Nicht was Kain darbrachte, war also das Problem, sondern wie er es tat. Es ist interessant, die unterschiedlichen Auffassungen von einem Opfer einmal miteinander zu vergleichen. Der hebräische Text berichtet wörtlich, dass sowohl Kain als auch Hebel eine Gabe darbrachten. Auch das deutsche Wort Opfer ist verwandt mit dem lateinischen ‹offere›, das ebenfalls darbringen bedeutet. Wenn wir jedoch das Wort Opfer benützen, so schwingt gewöhnlich noch etwas anderes mit, nämlich die katholisch-religiös geprägte Vorstellung, ein richtiges Opfer sei eine Gabe nur dann, wenn sie für den Opfernden ein schmerzlicher Verzicht ist und ihm keinen direkten Nutzen bringt. Kurz gesagt, ein Opfer müsse richtig weh tun, damit es Gott gefalle. Religiöse Menschen dachten zu allen Zeiten so. Bei ihren blutigen Opferzeremonien schnitten die Mayas in Mittelamerika nicht nur gefangenen Feinden bei lebendigem Leib das Herz heraus, sie praktizierten auch schmerzhafte Selbstkasteiungen. Um seine Götter günstig zu stimmen, musste sich sogar ihr König selbst quälen. Er trieb sich einen Dorn durch den Penis und weihte das herausrinnende Blut den Göttern, seine Gattin zog sich derweil ein mit Stacheln besetztes Band durch die Zunge.[1] Noch heute tragen ehelose Mitglieder des erzkonservativen katholischen Geheimordens ‹Opus Dei› sogenannte ‹Cilices› am Oberschenkel, Bussgürtel aus Kettenbändern mit nach innen gerichteten Stacheln, ‹um ihr Fleisch abzutöten›[2] (ihre sexuellen Bedürfnisse niederzuhalten). Noch härter geht es zu bei philippinischen Katholiken, die sich an Karfreitag selber auspeitschen, bis ihr Blut in Strömen rinnt. Einige lassen sich sogar an Karfreitag kreuzigen, wodurch sie sich einen besonderen Segen erhoffen.[3] Doch solche Opfer sind JAHWEH ein Gräuel!

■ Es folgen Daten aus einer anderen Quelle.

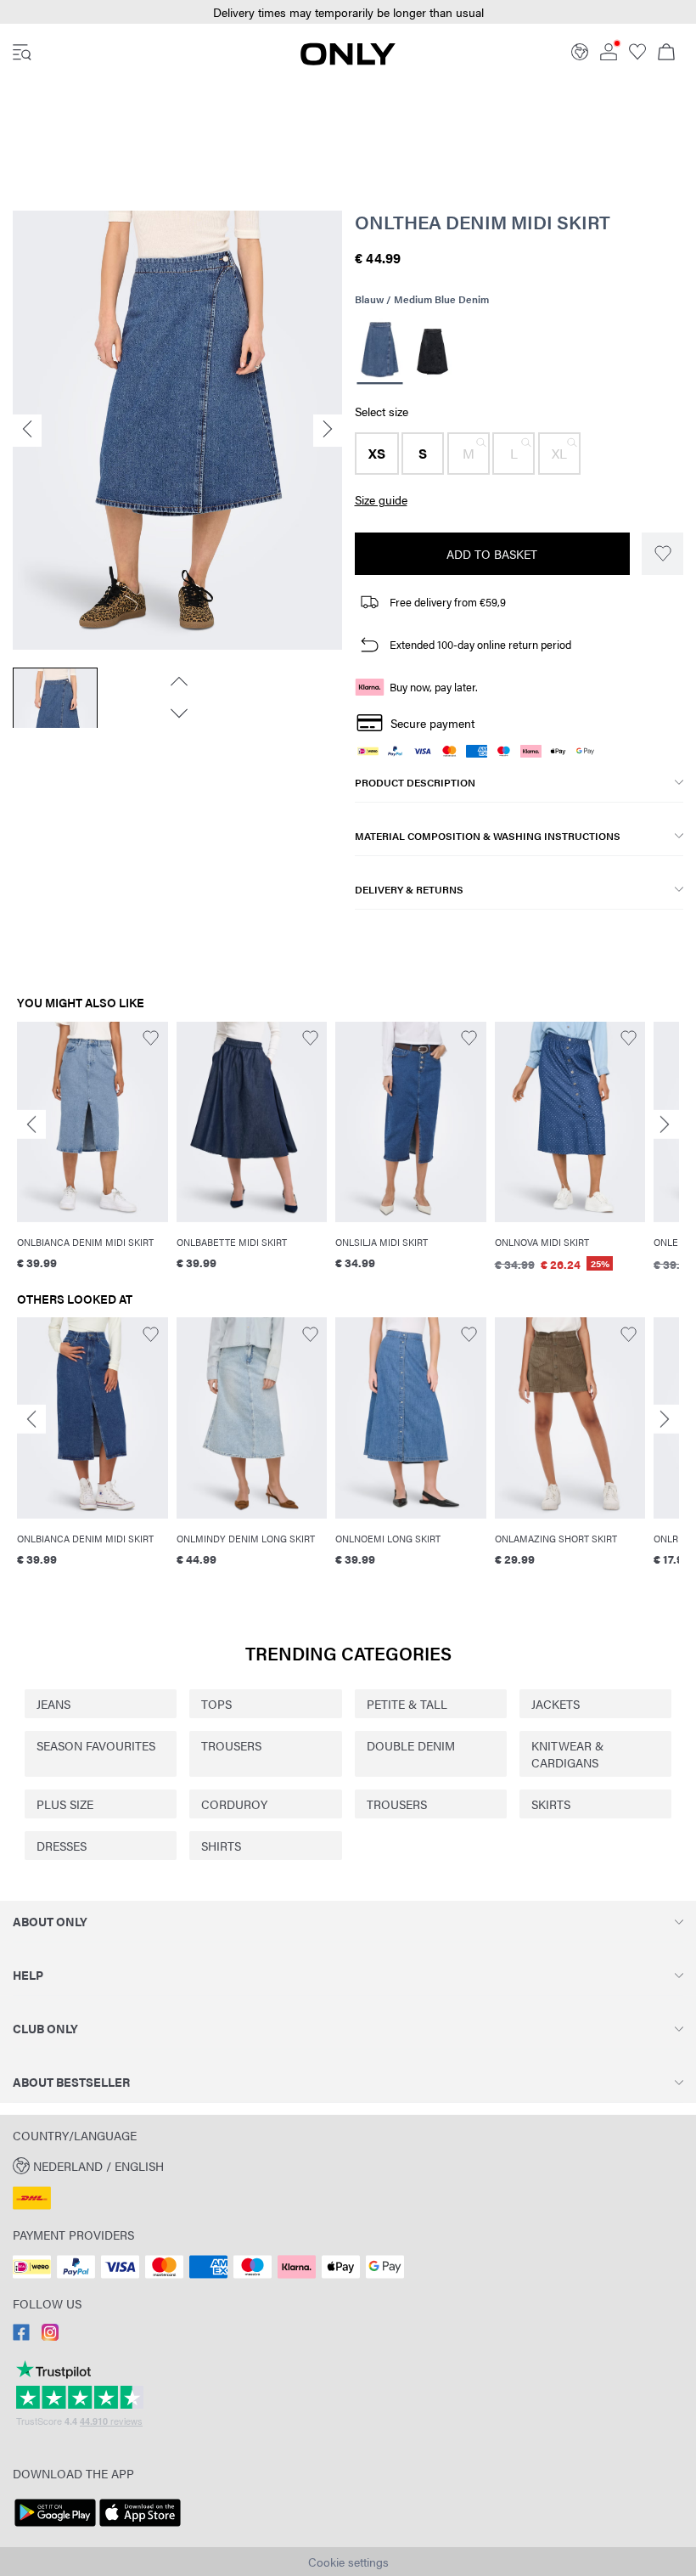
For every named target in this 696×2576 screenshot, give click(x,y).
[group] (92, 1157)
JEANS (53, 1703)
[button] (348, 12)
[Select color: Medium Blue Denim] (379, 352)
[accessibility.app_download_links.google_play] (55, 2526)
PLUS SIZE (64, 1803)
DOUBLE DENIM (411, 1745)
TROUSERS (231, 1745)
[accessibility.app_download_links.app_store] (140, 2526)
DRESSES (61, 1845)
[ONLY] (348, 60)
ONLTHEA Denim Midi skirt (482, 222)
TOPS (216, 1703)
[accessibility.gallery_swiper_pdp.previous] (177, 681)
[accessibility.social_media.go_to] (21, 2335)
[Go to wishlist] (637, 55)
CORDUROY (234, 1803)
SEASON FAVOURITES (95, 1745)
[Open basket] (666, 53)
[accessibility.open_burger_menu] (22, 53)
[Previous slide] (31, 1124)
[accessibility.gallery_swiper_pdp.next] (177, 713)
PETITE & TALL (407, 1703)
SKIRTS (550, 1803)
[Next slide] (664, 1124)
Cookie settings (348, 2561)
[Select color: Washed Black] (432, 351)
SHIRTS (221, 1845)
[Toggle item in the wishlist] (662, 554)
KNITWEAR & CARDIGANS (567, 1754)
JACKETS (555, 1703)
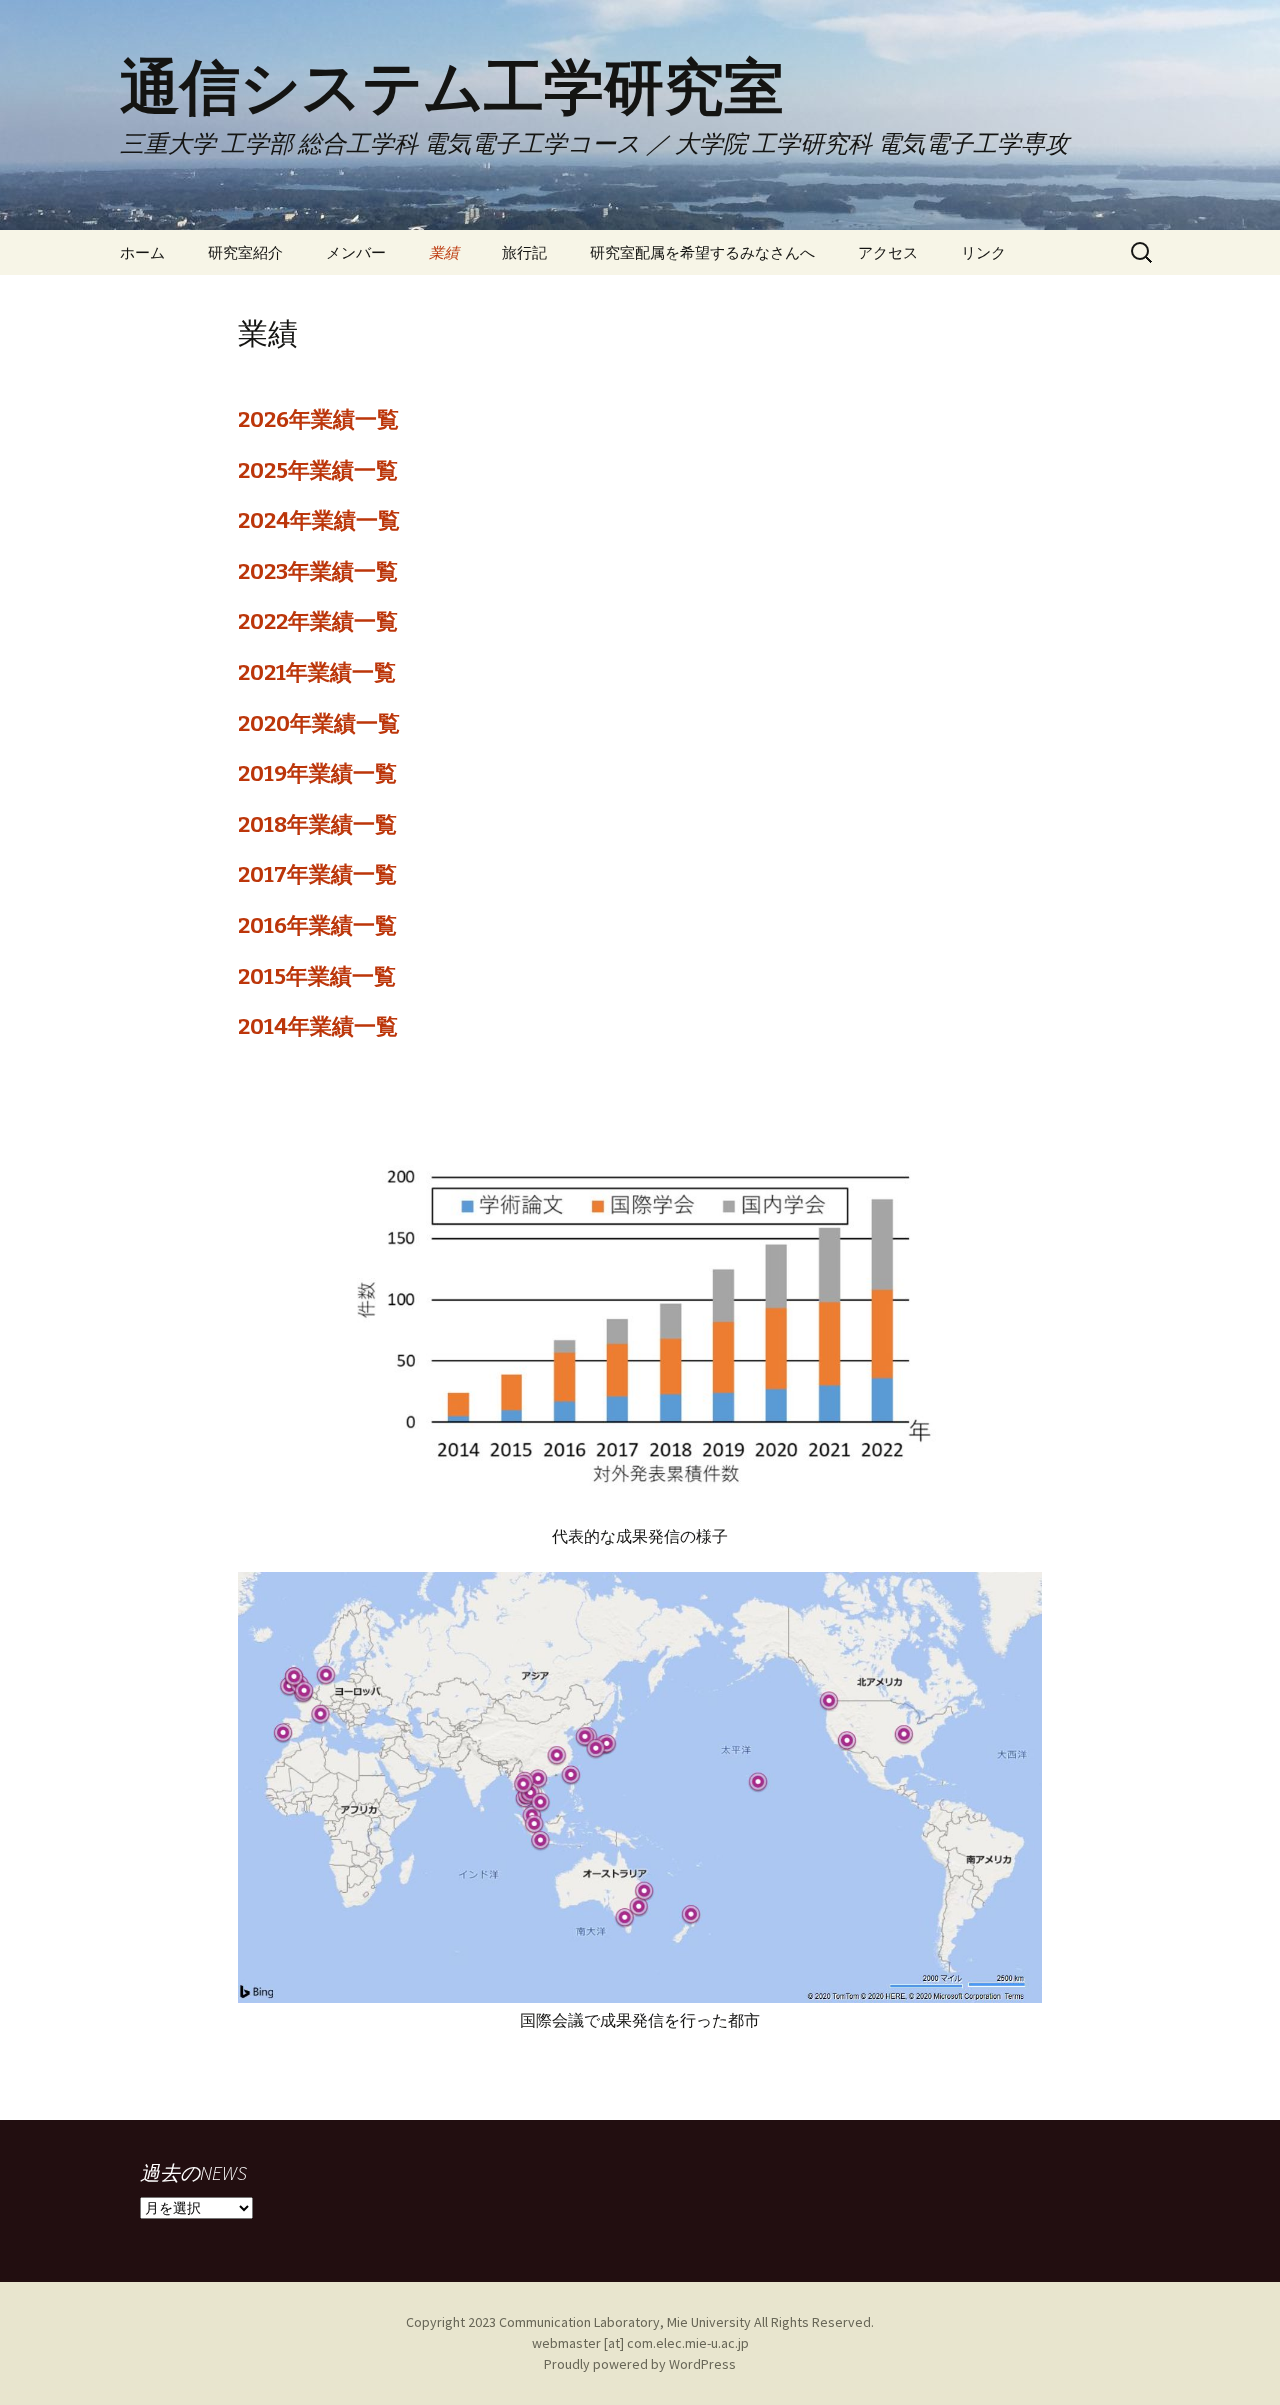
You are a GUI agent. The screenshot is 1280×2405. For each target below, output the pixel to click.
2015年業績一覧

Meint ihr, dass mir ein solches Fasten gefalle, da der Mensch sich selbst einen Tag lang quält und seinen Kopf hängen lässt wie ein Schilf und sich in Sack und Asche bettet? JeschaJahu 58:5

Wie Kain versucht der Religiöse, Gott mit seinem Opfer zu beeindrucken, um ihn zu manipulieren: «Sieh, was ich dir bringe, schau, wie sehr ich für dich leide.» Die Gaben, die er erbittet, erwartet er als verdiente Gegenleistung bzw. als Frucht seines Gottesdienstes. Auf JAHWEHS Güte und Gnade zu vertrauen ist ihm fremd, sein Opferdienst ist ein berechnendes Geschäft. Nicht die Gemeinschaft mit JAHWEH ist sein Ziel, er sucht nur die Gabe, nicht den Geber. Daher nennt die Schrift Kains Werke böse und JAHWEH beachtete sein Opfer nicht.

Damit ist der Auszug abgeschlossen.